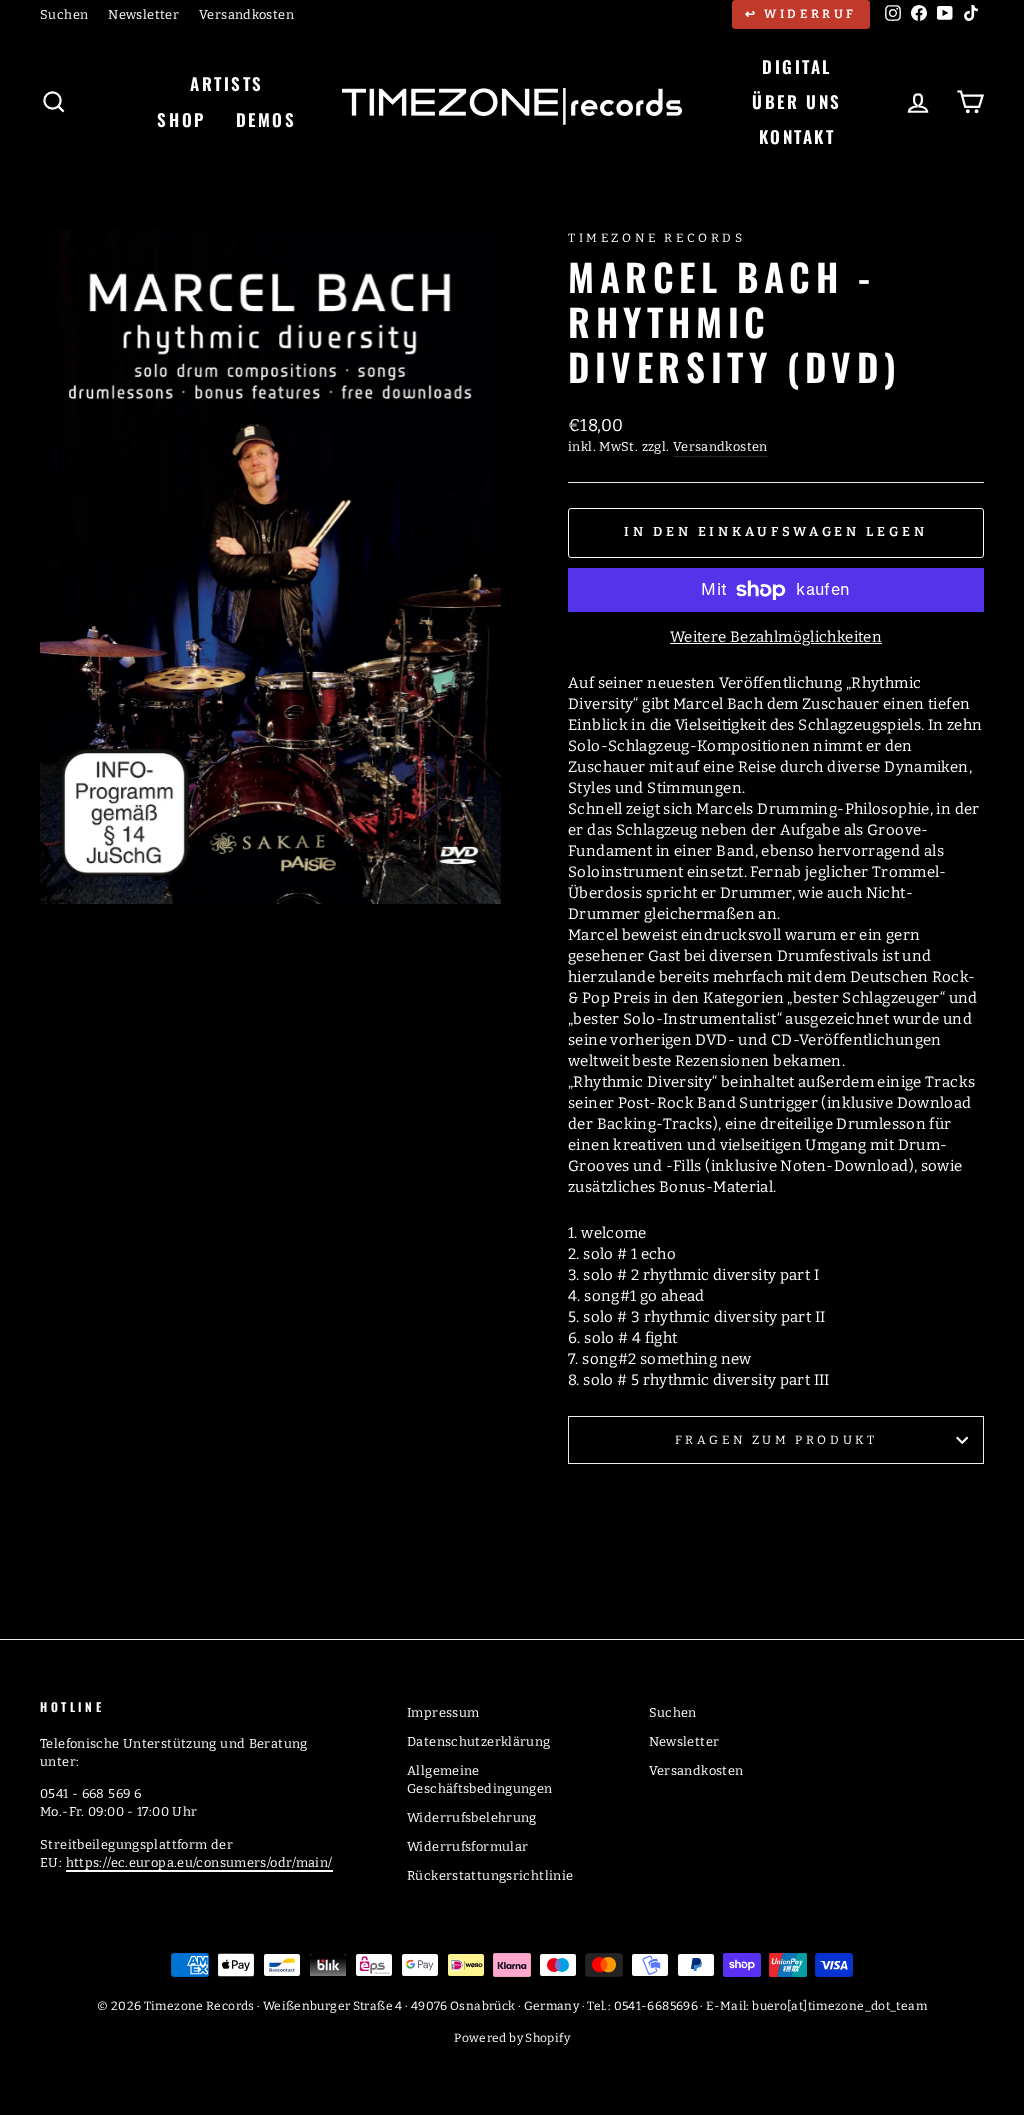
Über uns (796, 101)
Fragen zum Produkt (776, 1440)
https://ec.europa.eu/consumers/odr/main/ (199, 1862)
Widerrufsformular (467, 1846)
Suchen (64, 14)
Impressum (443, 1712)
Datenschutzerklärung (479, 1741)
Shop (181, 119)
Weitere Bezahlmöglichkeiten (776, 637)
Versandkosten (246, 14)
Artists (227, 83)
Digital (797, 66)
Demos (266, 119)
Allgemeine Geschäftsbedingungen (480, 1779)
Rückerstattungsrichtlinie (490, 1875)
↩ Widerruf (801, 14)
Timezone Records (657, 238)
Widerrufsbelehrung (472, 1817)
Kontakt (797, 136)
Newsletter (143, 14)
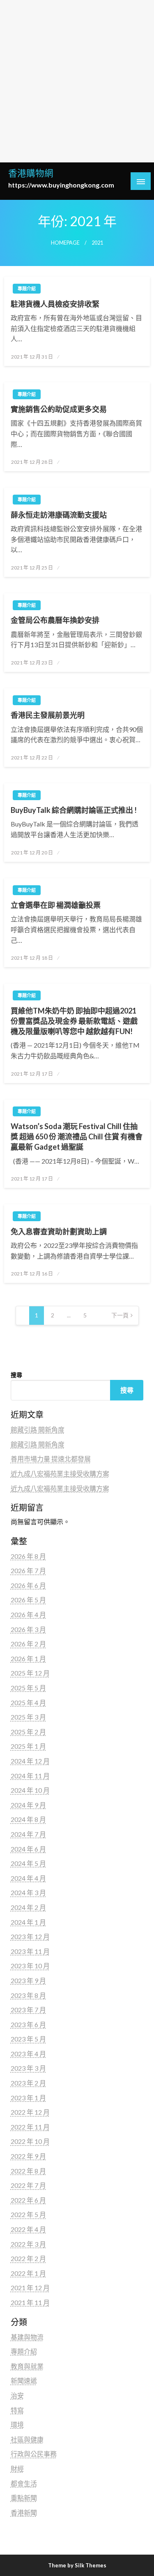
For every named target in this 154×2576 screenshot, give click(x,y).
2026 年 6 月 (28, 1585)
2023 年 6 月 (28, 2024)
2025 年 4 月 (28, 1702)
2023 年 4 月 (28, 2054)
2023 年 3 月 (28, 2068)
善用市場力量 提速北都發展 (51, 1459)
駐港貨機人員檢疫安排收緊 (55, 303)
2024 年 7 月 (28, 1834)
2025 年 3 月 (28, 1717)
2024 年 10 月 (30, 1790)
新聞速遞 (24, 2380)
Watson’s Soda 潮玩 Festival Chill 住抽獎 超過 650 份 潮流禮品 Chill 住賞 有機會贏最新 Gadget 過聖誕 (77, 1136)
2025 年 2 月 (28, 1732)
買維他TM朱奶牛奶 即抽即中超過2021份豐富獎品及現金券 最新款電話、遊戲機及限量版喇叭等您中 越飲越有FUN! (74, 1021)
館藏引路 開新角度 (37, 1429)
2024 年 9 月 (28, 1805)
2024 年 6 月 (28, 1849)
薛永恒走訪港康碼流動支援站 (59, 514)
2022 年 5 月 (28, 2214)
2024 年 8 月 (28, 1819)
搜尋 (16, 1374)
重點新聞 (24, 2498)
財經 (17, 2468)
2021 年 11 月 (30, 2302)
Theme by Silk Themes (77, 2565)
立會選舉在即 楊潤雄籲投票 (56, 905)
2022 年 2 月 (28, 2258)
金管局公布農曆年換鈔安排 (55, 620)
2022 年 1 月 (28, 2273)
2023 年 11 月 (30, 1951)
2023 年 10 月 (30, 1966)
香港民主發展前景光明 (48, 715)
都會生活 (24, 2483)
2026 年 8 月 (28, 1556)
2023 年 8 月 (28, 1995)
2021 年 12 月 (30, 2287)
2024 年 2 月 (28, 1907)
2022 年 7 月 (28, 2185)
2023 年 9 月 (28, 1980)
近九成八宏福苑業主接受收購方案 (60, 1473)
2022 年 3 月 (28, 2244)
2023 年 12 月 (30, 1936)
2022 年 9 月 (28, 2156)
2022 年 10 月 (30, 2141)
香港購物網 (30, 173)
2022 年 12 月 (30, 2112)
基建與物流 (27, 2337)
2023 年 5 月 (28, 2039)
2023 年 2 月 (28, 2083)
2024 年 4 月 (28, 1878)
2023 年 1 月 (28, 2098)
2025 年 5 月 (28, 1688)
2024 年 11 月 (30, 1776)
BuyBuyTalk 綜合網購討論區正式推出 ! (74, 810)
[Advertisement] (77, 81)
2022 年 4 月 (28, 2229)
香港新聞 (24, 2512)
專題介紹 (27, 288)
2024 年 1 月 (28, 1922)
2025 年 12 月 (30, 1673)
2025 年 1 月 (28, 1746)
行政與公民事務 (34, 2454)
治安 (17, 2395)
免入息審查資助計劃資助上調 (59, 1231)
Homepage (65, 243)
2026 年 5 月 (28, 1600)
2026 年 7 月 (28, 1570)
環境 (17, 2424)
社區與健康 (27, 2439)
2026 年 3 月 (28, 1629)
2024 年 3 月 (28, 1892)
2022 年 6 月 (28, 2200)
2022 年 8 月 (28, 2171)
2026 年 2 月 (28, 1644)
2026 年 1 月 (28, 1658)
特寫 (17, 2410)
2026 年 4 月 (28, 1614)
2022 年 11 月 (30, 2127)
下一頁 (120, 1315)
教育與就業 (27, 2366)
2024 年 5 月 (28, 1863)
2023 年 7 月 (28, 2010)
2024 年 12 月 (30, 1761)
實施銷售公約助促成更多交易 (59, 409)
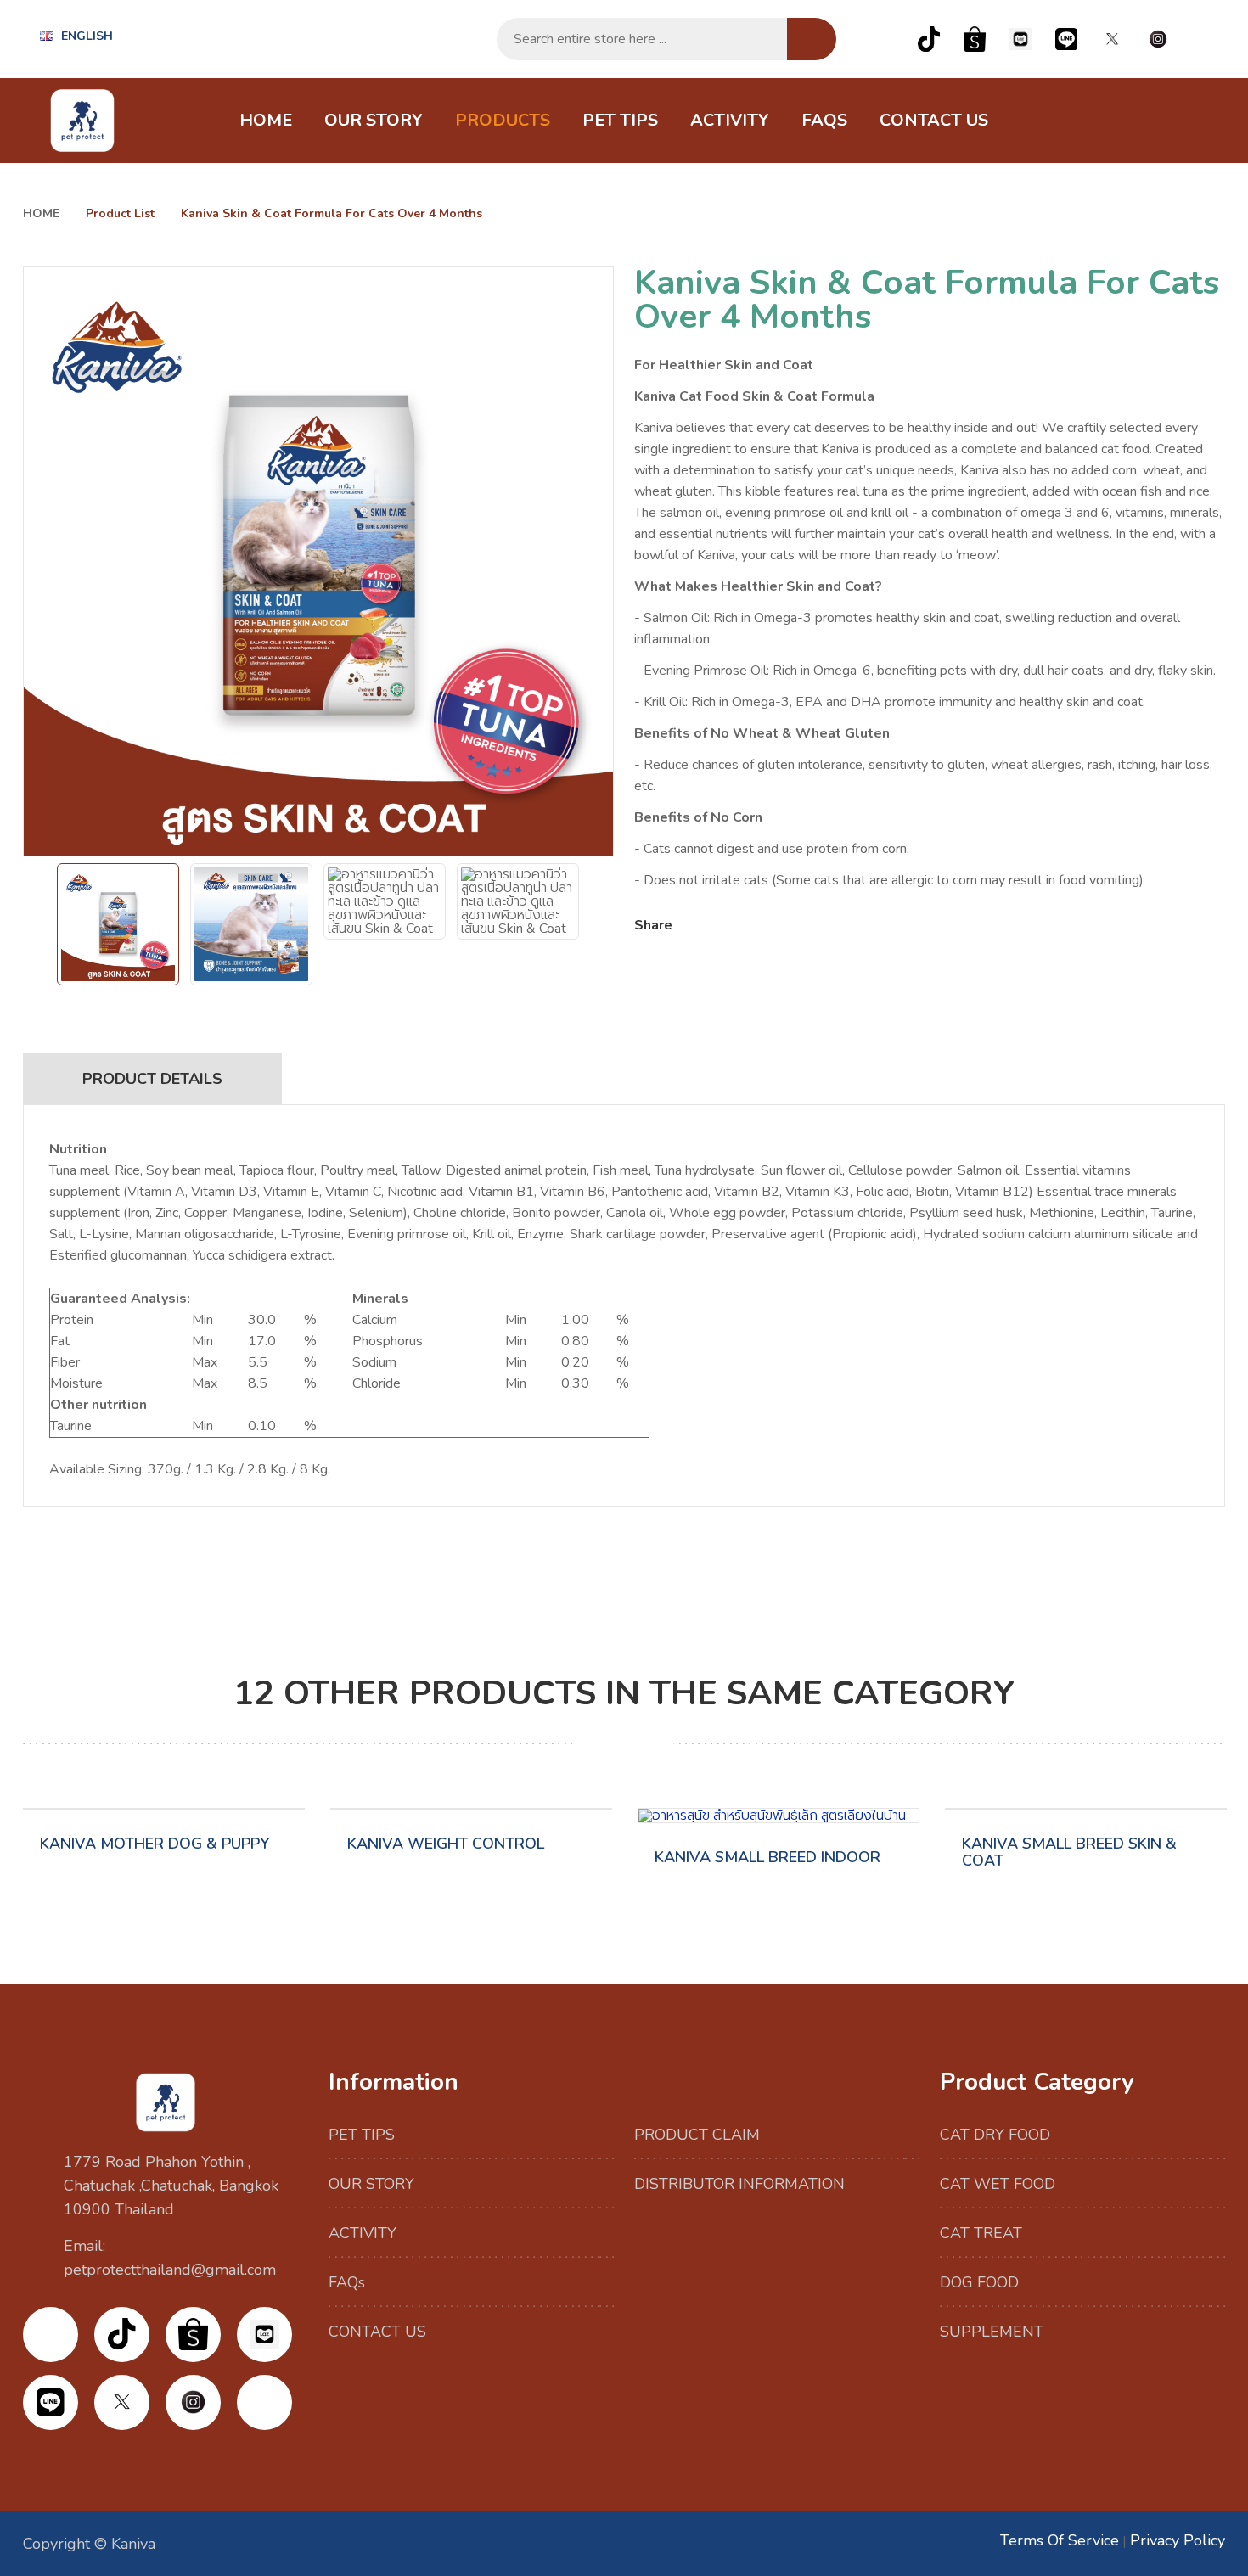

* _Instructions to follow_
Please copy every record above exactly, but leave the pictures out.

* _Problem solution_
Über uns (796, 101)
Fragen zum Produkt (776, 1440)
https://ec.europa.eu/consumers/odr/main/ (199, 1862)
Widerrufsformular (467, 1846)
Suchen (64, 14)
Impressum (443, 1712)
Datenschutzerklärung (479, 1741)
Shop (181, 119)
Weitere Bezahlmöglichkeiten (776, 637)
Versandkosten (246, 14)
Artists (227, 83)
Digital (797, 66)
Demos (266, 119)
Allgemeine Geschäftsbedingungen (480, 1779)
Rückerstattungsrichtlinie (490, 1875)
↩ Widerruf (801, 14)
Timezone Records (657, 238)
Widerrufsbelehrung (472, 1817)
Kontakt (797, 136)
Newsletter (143, 14)
For every named target in this 154×2576 screenshot, give click(x,y).
2026 年 6 月 (28, 1585)
2023 年 6 月 (28, 2024)
2025 年 4 月 (28, 1702)
2023 年 4 月 (28, 2054)
2023 年 3 月 (28, 2068)
善用市場力量 提速北都發展 (51, 1459)
駐港貨機人員檢疫安排收緊 (55, 303)
2024 年 7 月 (28, 1834)
2025 年 3 月 (28, 1717)
2024 年 10 月 (30, 1790)
新聞速遞 (24, 2380)
Watson’s Soda 潮玩 Festival Chill 住抽獎 超過 650 份 潮流禮品 Chill 住賞 有機會贏最新 Gadget 過聖誕 (77, 1136)
2025 年 2 月 (28, 1732)
買維他TM朱奶牛奶 即抽即中超過2021份豐富獎品及現金券 最新款電話、遊戲機及限量版喇叭等您中 越飲越有FUN! (74, 1021)
館藏引路 開新角度 (37, 1429)
2024 年 9 月 (28, 1805)
2024 年 6 月 (28, 1849)
薛永恒走訪港康碼流動支援站 (59, 514)
2022 年 5 月 (28, 2214)
2024 年 8 月 (28, 1819)
搜尋 (16, 1374)
重點新聞 (24, 2498)
財經 (17, 2468)
2021 年 11 月 (30, 2302)
Theme by Silk Themes (77, 2565)
立會選舉在即 楊潤雄籲投票 (56, 905)
2022 年 2 月 (28, 2258)
金管局公布農曆年換鈔安排 (55, 620)
2022 年 1 月 (28, 2273)
2023 年 11 月 (30, 1951)
2023 年 10 月 (30, 1966)
香港民主發展前景光明 (48, 715)
都會生活 (24, 2483)
2026 年 8 月 (28, 1556)
2023 年 8 月 (28, 1995)
2021 年 12 月 (30, 2287)
2024 年 2 月 (28, 1907)
2022 年 7 月 (28, 2185)
2023 年 9 月 (28, 1980)
近九成八宏福苑業主接受收購方案 (60, 1473)
2022 年 3 月 (28, 2244)
2023 年 12 月 (30, 1936)
2022 年 9 月 (28, 2156)
2022 年 10 月 (30, 2141)
香港購物網 (30, 173)
2022 年 12 月 (30, 2112)
基建與物流 (27, 2337)
2023 年 5 月 (28, 2039)
2023 年 2 月 (28, 2083)
2024 年 4 月 (28, 1878)
2023 年 1 月 (28, 2098)
2025 年 5 月 (28, 1688)
2024 年 11 月 (30, 1776)
BuyBuyTalk 綜合網購討論區正式推出 ! (74, 810)
[Advertisement] (77, 81)
2022 年 4 月 (28, 2229)
香港新聞 (24, 2512)
專題介紹 (27, 288)
2024 年 1 月 (28, 1922)
2025 年 12 月 (30, 1673)
2025 年 1 月 (28, 1746)
行政與公民事務 (34, 2454)
治安 (17, 2395)
免入息審查資助計劃資助上調 (59, 1231)
Homepage (65, 243)
2026 年 5 月 (28, 1600)
2026 年 7 月 (28, 1570)
環境 (17, 2424)
社區與健康 (27, 2439)
2026 年 3 月 (28, 1629)
2024 年 3 月 (28, 1892)
2022 年 6 月 (28, 2200)
2022 年 8 月 (28, 2171)
2026 年 2 月 (28, 1644)
2026 年 1 月 (28, 1658)
特寫 (17, 2410)
2026 年 4 月 (28, 1614)
2022 年 11 月 (30, 2127)
下一頁 (120, 1315)
教育與就業 (27, 2366)
2024 年 5 月 (28, 1863)
2023 年 7 月 (28, 2010)
2024 年 12 月 (30, 1761)
實施銷售公約助促成更多交易 (59, 409)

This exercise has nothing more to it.